**DATA FOR PROCESSING:**

○ ○ ○

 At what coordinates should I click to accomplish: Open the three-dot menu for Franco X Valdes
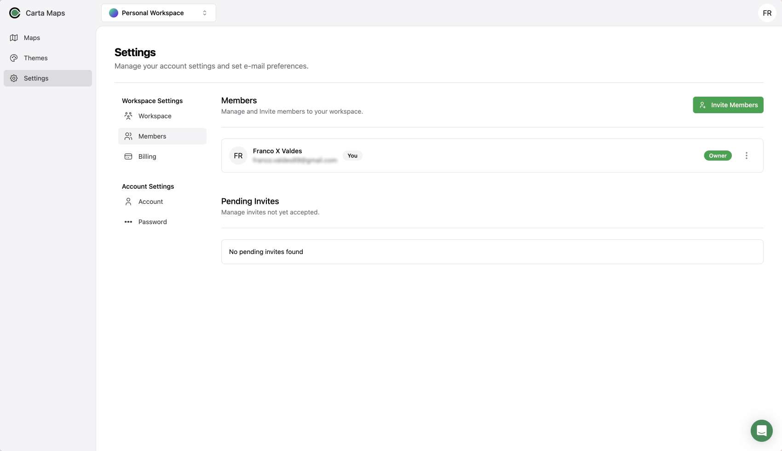point(746,156)
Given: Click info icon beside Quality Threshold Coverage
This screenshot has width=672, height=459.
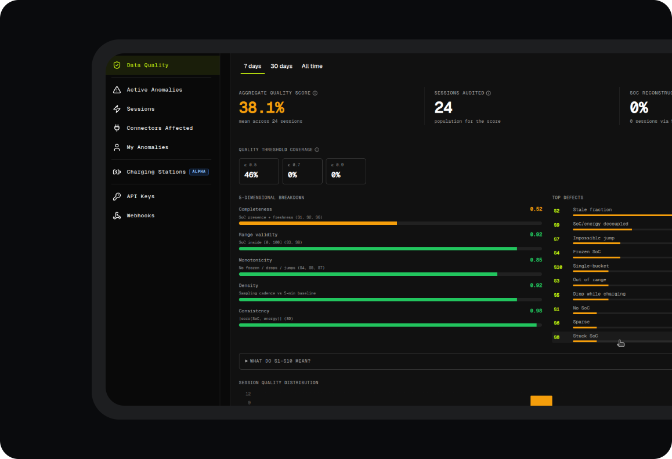Looking at the screenshot, I should tap(317, 150).
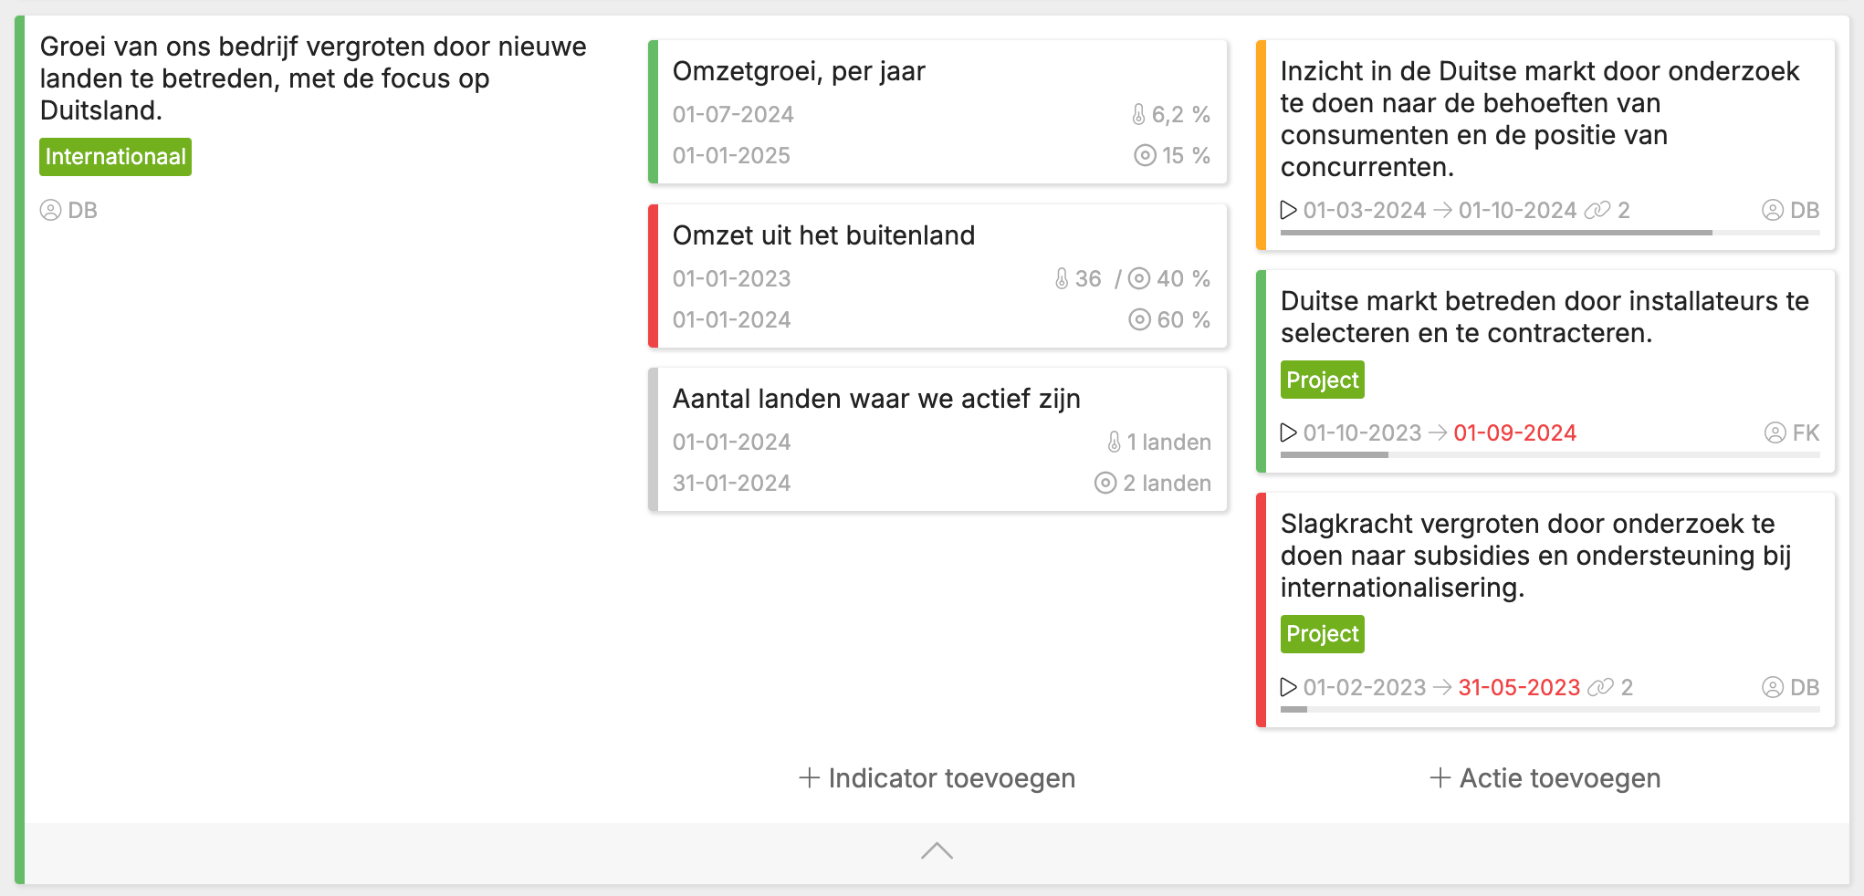Click the link icon on Duitse markt onderzoek action
Image resolution: width=1864 pixels, height=896 pixels.
point(1597,211)
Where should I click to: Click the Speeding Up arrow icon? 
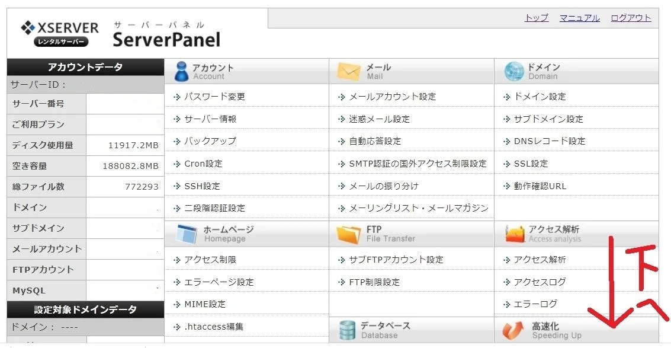(x=513, y=330)
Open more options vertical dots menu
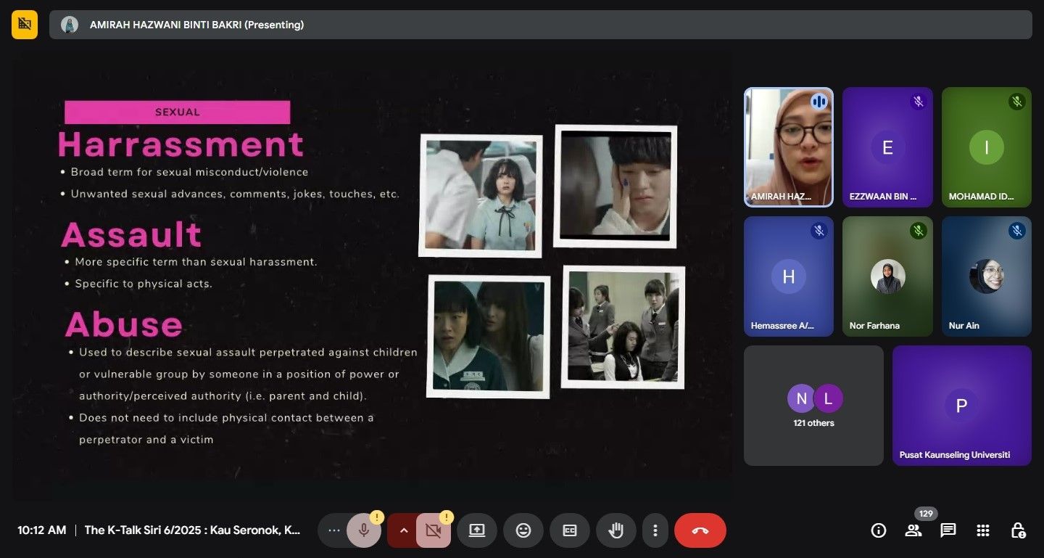The height and width of the screenshot is (558, 1044). 655,530
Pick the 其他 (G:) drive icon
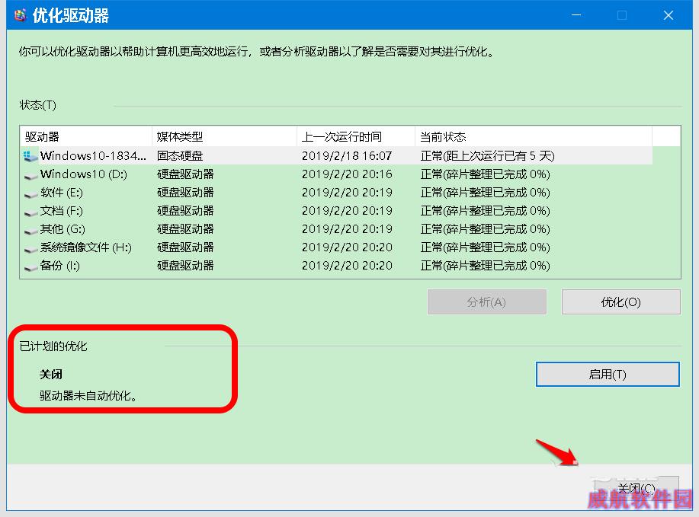Screen dimensions: 699x517 (30, 229)
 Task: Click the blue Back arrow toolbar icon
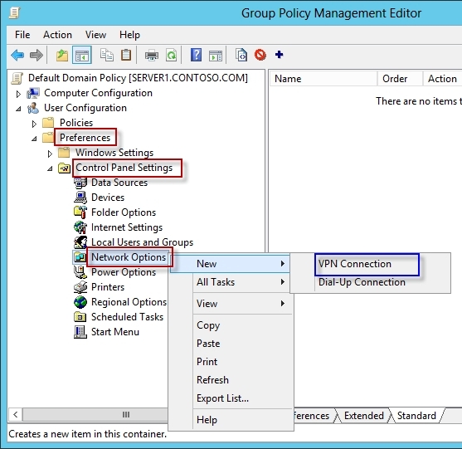click(x=17, y=55)
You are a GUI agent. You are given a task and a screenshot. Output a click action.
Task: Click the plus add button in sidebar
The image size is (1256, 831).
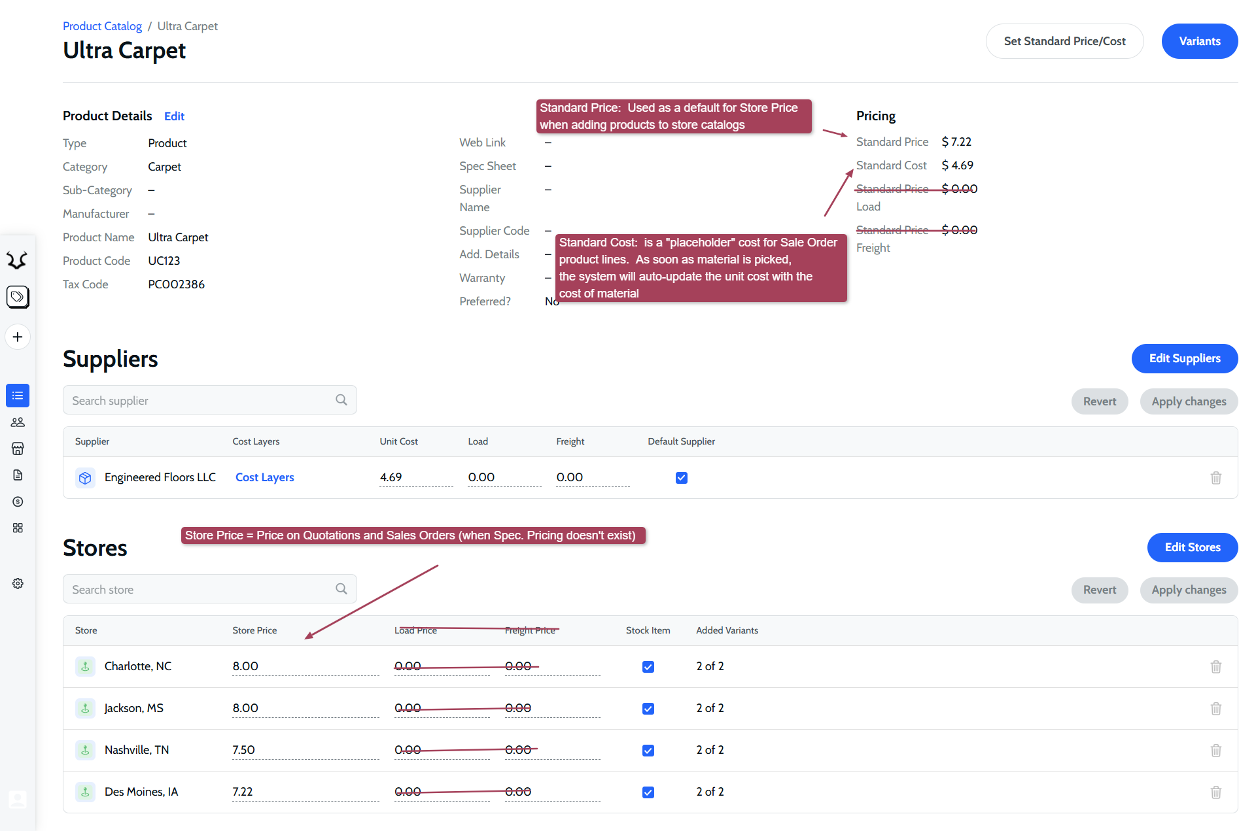pos(18,337)
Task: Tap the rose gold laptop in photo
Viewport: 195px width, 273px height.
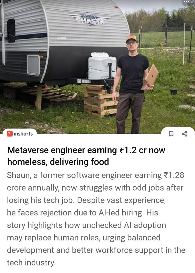Action: point(150,77)
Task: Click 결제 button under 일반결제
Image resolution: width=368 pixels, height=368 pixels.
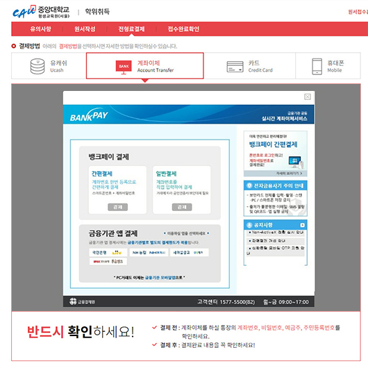Action: click(x=182, y=207)
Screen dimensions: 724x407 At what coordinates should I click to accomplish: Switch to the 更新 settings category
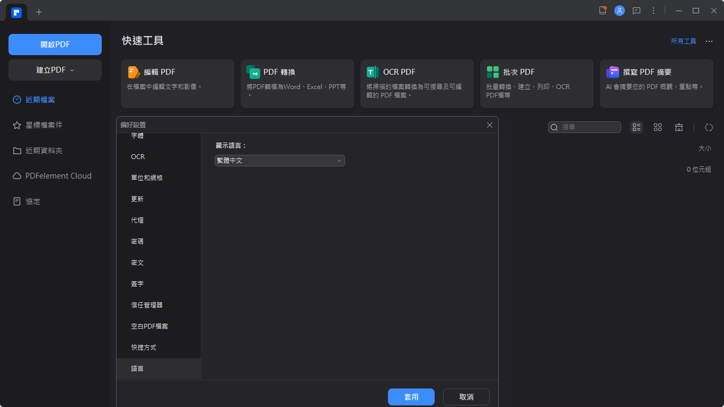point(137,199)
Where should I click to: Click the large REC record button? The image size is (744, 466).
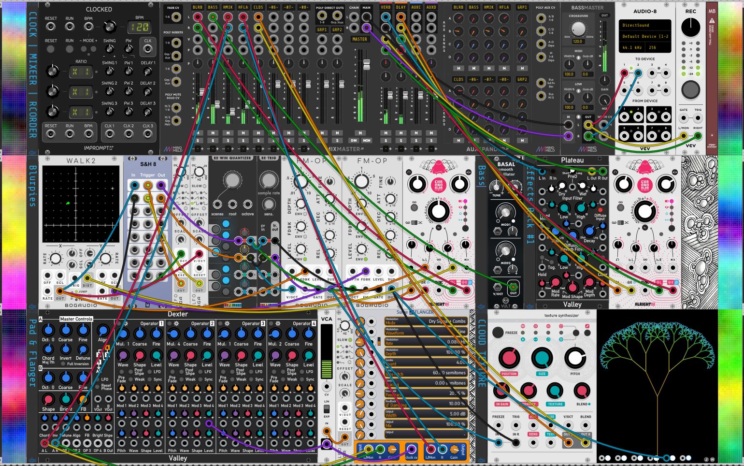coord(690,90)
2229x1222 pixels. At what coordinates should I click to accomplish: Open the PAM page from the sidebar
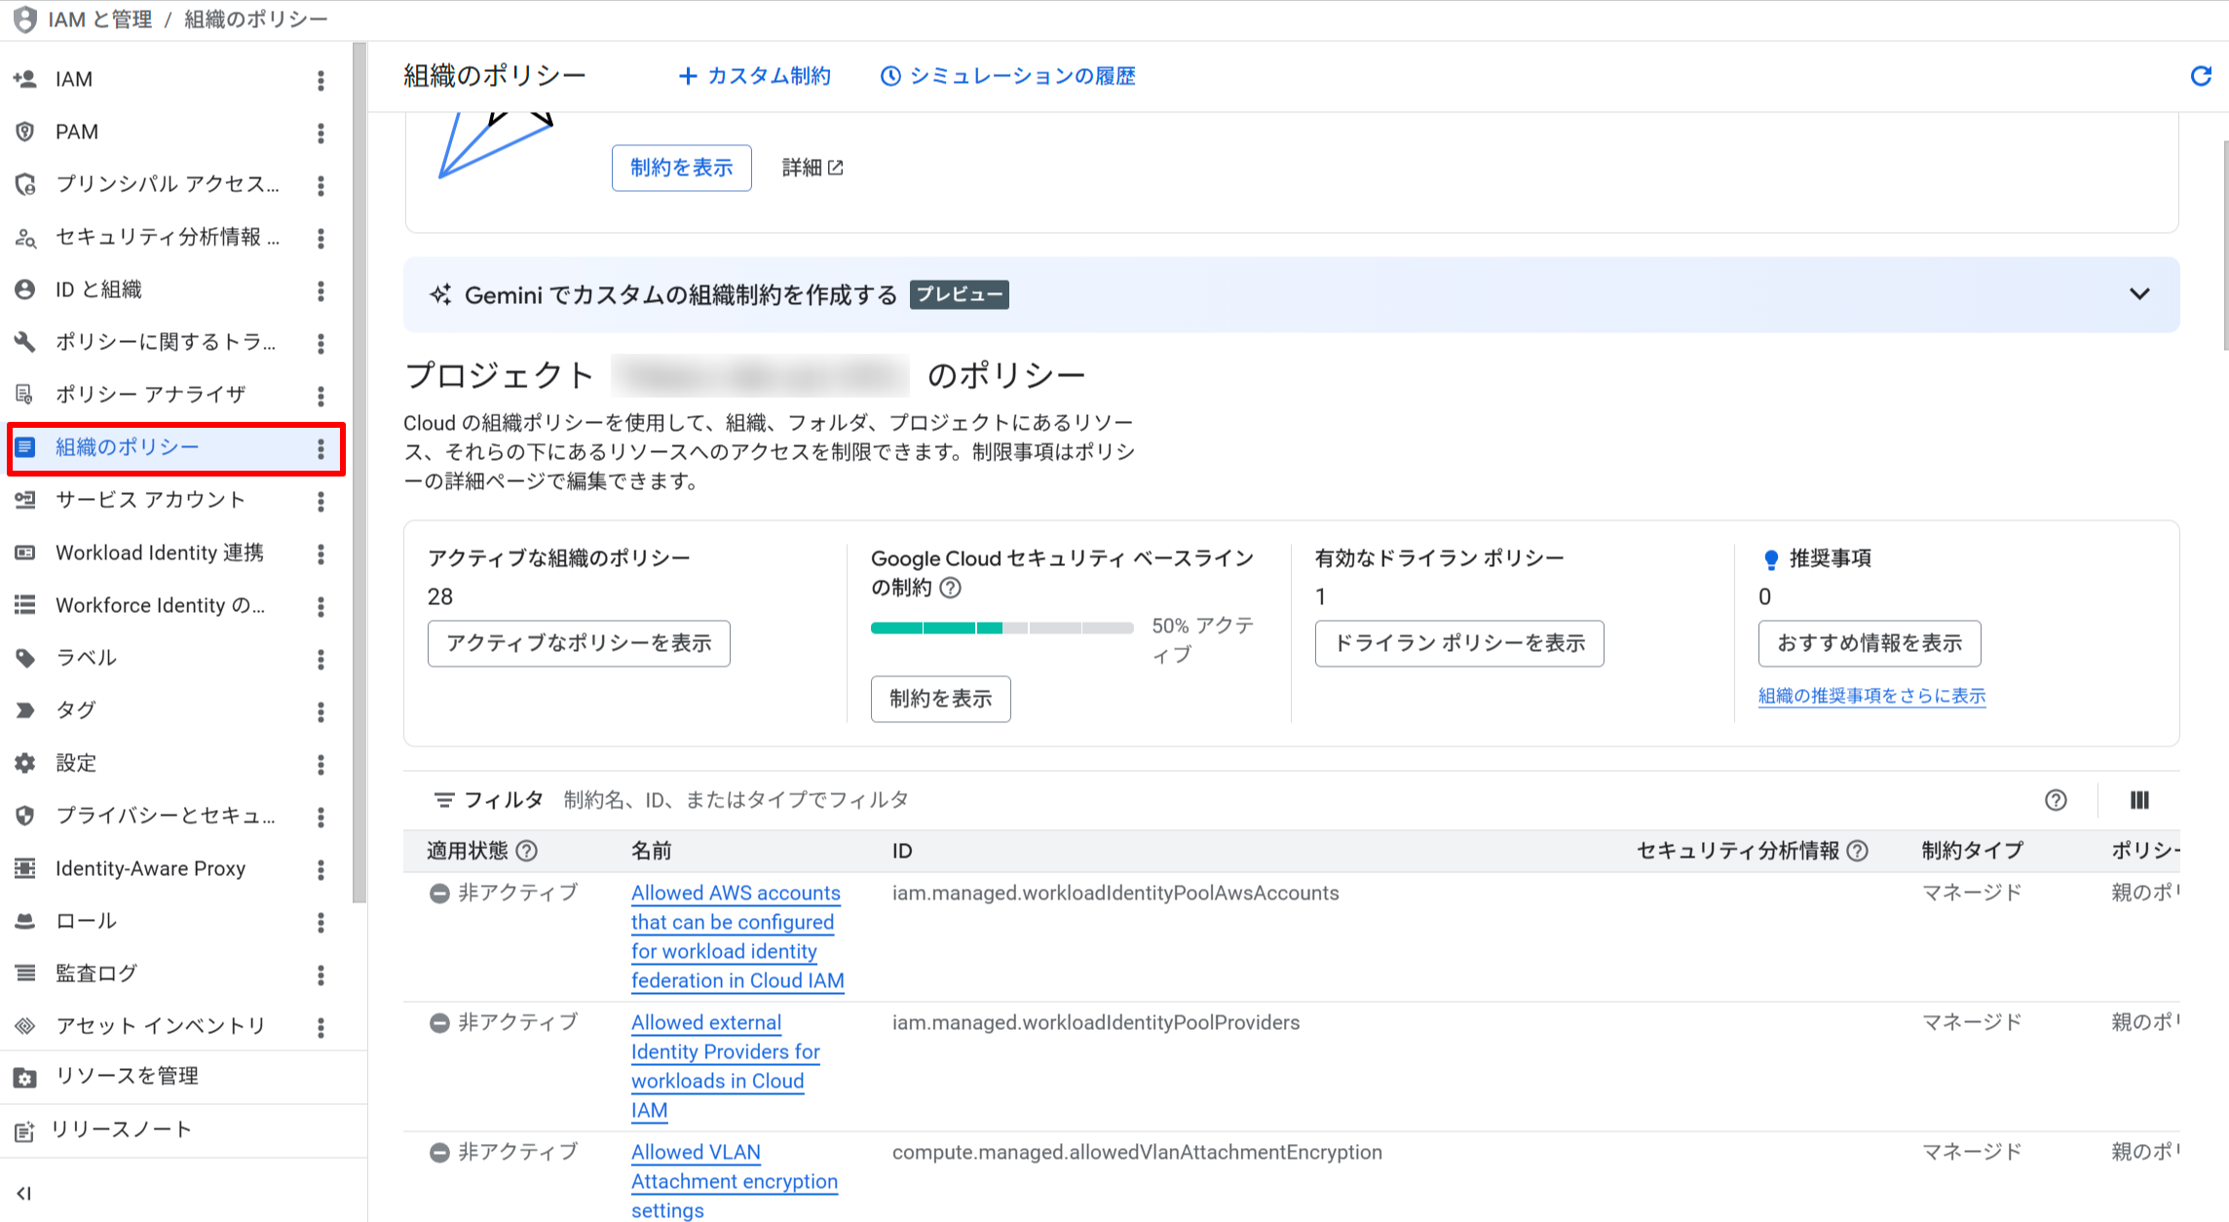(75, 132)
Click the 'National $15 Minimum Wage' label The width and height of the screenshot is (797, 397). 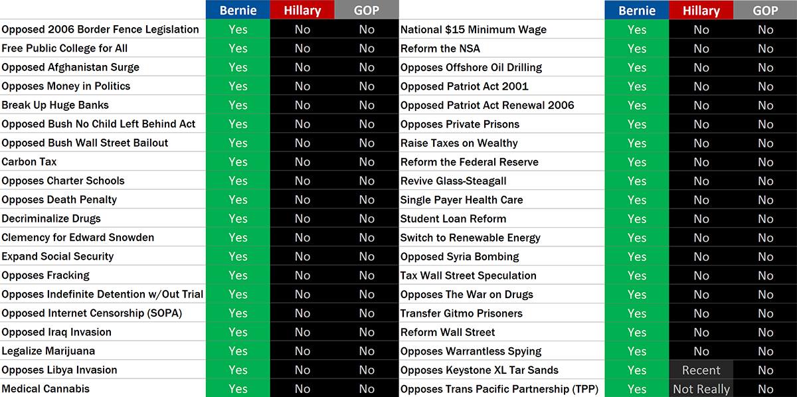coord(474,29)
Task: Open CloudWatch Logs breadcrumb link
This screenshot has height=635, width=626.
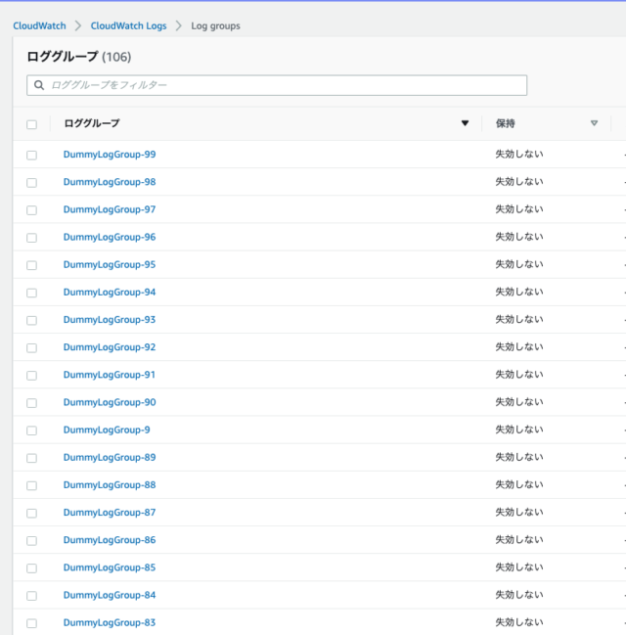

○ ○ ○

**PROBLEM DESCRIPTION:**
Rewrite the data from its first line through the line containing "Action: click(x=182, y=207)", replacing "button" with "control" and keeping everything else unchanged. Leave the pictures out of your answer.

**ANSWER TO THE PROBLEM:**
 At what coordinates should I click to accomplish: Open the three-dot menu for Franco X Valdes
point(746,156)
Given: Click info icon beside Quality Threshold Coverage
This screenshot has width=672, height=459.
Looking at the screenshot, I should tap(317, 150).
Click the link icon on Duitse markt onderzoek action
Image resolution: width=1864 pixels, height=896 pixels.
point(1597,211)
Where should I click to: Click the Speeding Up arrow icon? 
(x=513, y=330)
Open more options vertical dots menu
The height and width of the screenshot is (558, 1044). 655,530
Pick the 其他 (G:) drive icon
Screen dimensions: 699x517 (30, 229)
 Task: Click the blue Back arrow toolbar icon
click(x=17, y=55)
You are a GUI agent. You are given a task and a screenshot. Output a click action.
Task: Click the plus add control in sidebar
The image size is (1256, 831).
pos(18,337)
Task: Tap the rose gold laptop in photo
Viewport: 195px width, 273px height.
Action: point(150,77)
Task: Click 결제 control under 일반결제
Image resolution: width=368 pixels, height=368 pixels.
Action: click(x=182, y=207)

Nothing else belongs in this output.